**Supplied records**
--- --- ---
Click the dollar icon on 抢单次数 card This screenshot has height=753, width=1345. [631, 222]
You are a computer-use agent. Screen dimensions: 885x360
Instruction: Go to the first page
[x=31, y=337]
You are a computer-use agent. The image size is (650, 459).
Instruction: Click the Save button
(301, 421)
--- --- ---
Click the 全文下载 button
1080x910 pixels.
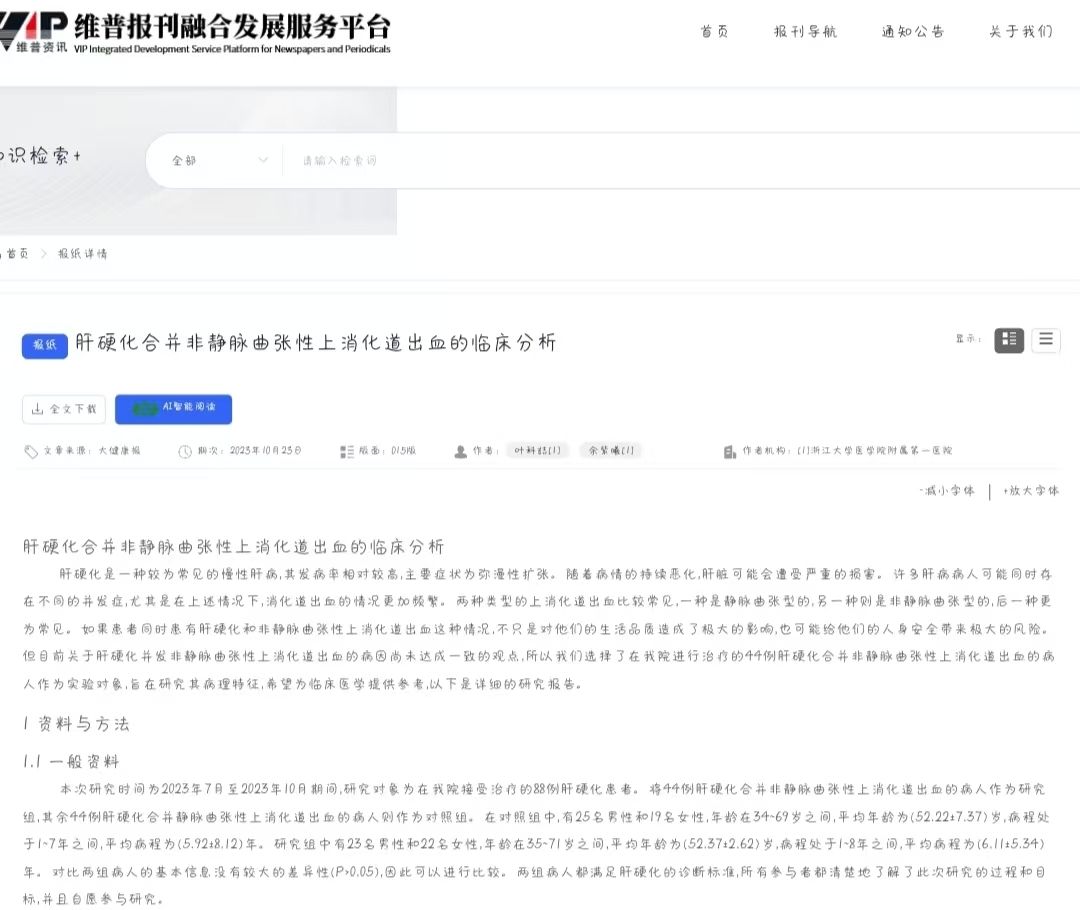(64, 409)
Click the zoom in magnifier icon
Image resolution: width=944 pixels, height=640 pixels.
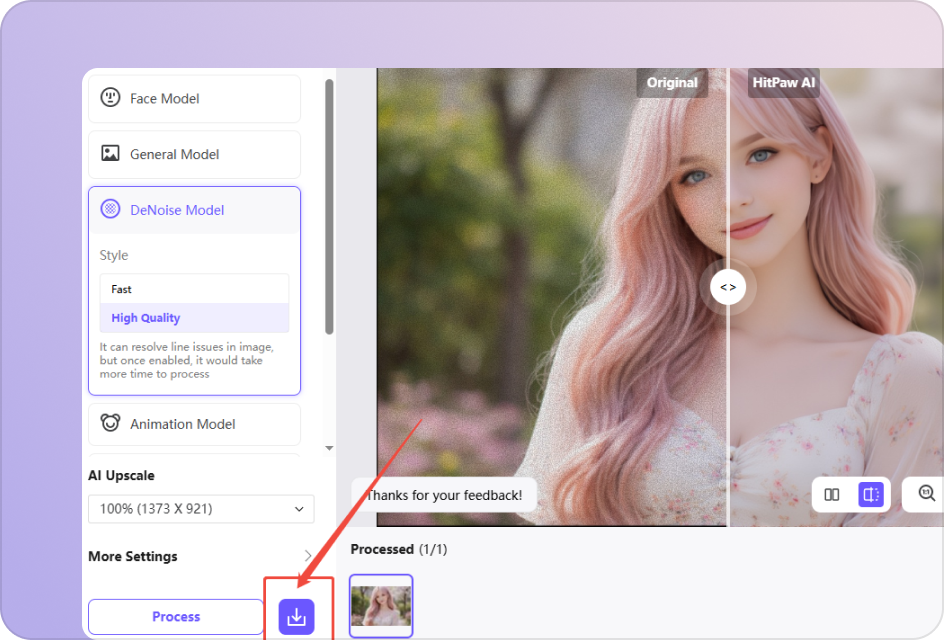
--- --- ---
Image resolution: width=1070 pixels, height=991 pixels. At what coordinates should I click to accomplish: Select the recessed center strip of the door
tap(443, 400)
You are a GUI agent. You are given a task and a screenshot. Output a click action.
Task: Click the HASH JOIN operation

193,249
--- --- ---
**The problem**
How many lines in the material above contain the string "agent"? Case matters. Reply with only the number.

**Solved problem**
3